**PROBLEM REQUIREMENTS**
Set down all of the entries word for word, omitting the images they contain.

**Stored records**
════════════════

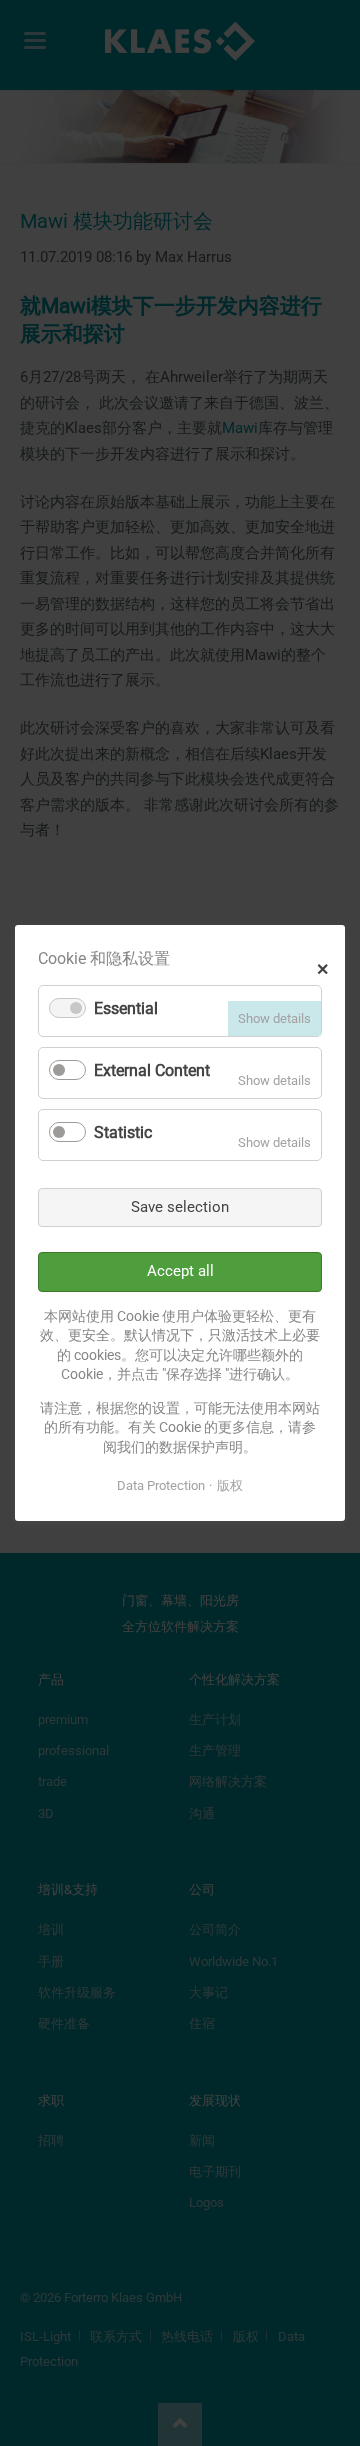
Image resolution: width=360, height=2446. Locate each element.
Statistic (123, 1132)
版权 (230, 1485)
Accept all (180, 1271)
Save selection (180, 1207)
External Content (152, 1070)
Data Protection (161, 1485)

════════════════

**PROBLEM SOLUTION**
Image resolution: width=360, height=2446. Locate each element.
Statistic (123, 1132)
版权 (230, 1485)
Accept all (180, 1271)
Save selection (180, 1207)
External Content (152, 1070)
Data Protection (161, 1485)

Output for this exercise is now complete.